In some future models of government service supply, which
envision a “thinner” state where central and local funding is supplied to
citizens for the services they need this question becomes acute. In essence the
state completes its journey from “money with menaces” to “also a vital
insurance provider to citizens” and that more democratic model crystallises the
risk of the Cheshire cat state.
The journey to the future state government is being led by
the initiatives which drive the channel shift to digital by default, forcing many
public sector services become more commoditised, which whilst allowing greater
efficiency also means that the differentiation between public sector services
and those provided by other public bodies and private sector enterprises starts
to degrade. This is meaningless in most cases; I can’t get another provider of
national security or intelligence services. However, for some services it is
immediately relevant, like the rubbish disposal question, and for others it
will become apparent, like adult care and there could be plans for other areas
like education to come into this model through provision of education vouchers.

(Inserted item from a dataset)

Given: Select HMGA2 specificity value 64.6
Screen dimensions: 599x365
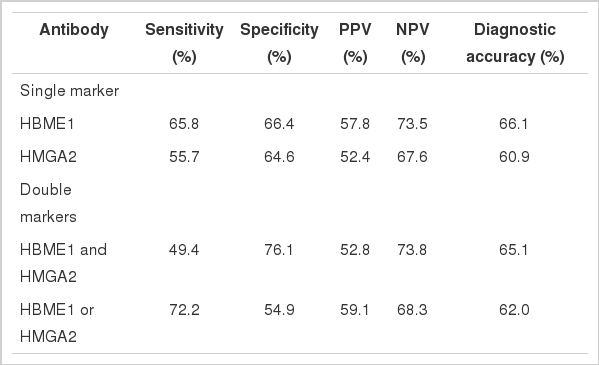Looking at the screenshot, I should click(279, 157).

If services are commoditised the first thing to be redefined is the value which
rapidly becomes just defined by price. As the value of the service becomes more
fungible, the value of the brand degrades. For example in motor insurance the
prevalence of the aggregator site means the means of competition have dwindled
to price and service coverage as defined by external review. What this means
for the public sector is as yet unclear, certainly demands for better value for
money will increase but in common with other sectors the primary risk will be
brand damage.
In the public sector, brand tends to be a forgotten term. In
short very few people care much about brand but in my view brand is vital to
public sector services due to the intrinsic link between location and the
public services, if the brand value of a local council declines for example, could
that decline lead to a reduction in civic pride, or even in civic
responsibility? The decline in civic pride is nothing new, it’s been commented
upon for decades and much hand wringing has taken place, but the impact of the
apparent dwindling of the state to mere services provider could accelerate this
further. Pride is a critical motivator for consumers and for staff. Pride in
the place, the organisation is one of the key factors behind excellence and
pride is proven to be delivered by and form part of brand.
Studies done by the Carnegie trust in 2012/2013 highlight
the critical importance of civic pride to both public sector workers and to
citizens. The Carnegie trust found that Civic
pride influences the success of crime reduction, environmental improvement,
educational success and business investment, areas which drive the primary
success of the country at both a specific local level and at a national level.
So what happens when I never see the public sector
organisation I fund through central and local taxation? What happens when town
halls are relegated to museums and function suites and when council offices are
relocated out to business parks on the metropolitan periphery rather than in
the centre of towns? What happens if I can only interact with the state via
online or in exception by telephone? What happens if the only state office I can
interact with is the Post Office?
Will I stop caring about the state if I can’t interact with
it in person, in passing? It could mean I start to think about other providers for the
services it offers.The very real factor of pride is a factor in how we view public
services and the value we perceive we get from them and for the the staff of our public organisations. What does pride mean for our citizens
and the success of wider investment in education, policing and infrastructure?
No one is going to stop channel shift in the public sector, the benefits are simply too large to dismiss but if we don't deal with this sort of risk properly then the impacts on civic life may be surprising; from increased demands for local competition to a decline in support for traditional democratic parties; if people can't see the state they are paying for they may start to wonder if they get the best value from it at all. History is littered with examples of what happens when the populace starts to question the value of the state, the results are not usually pretty.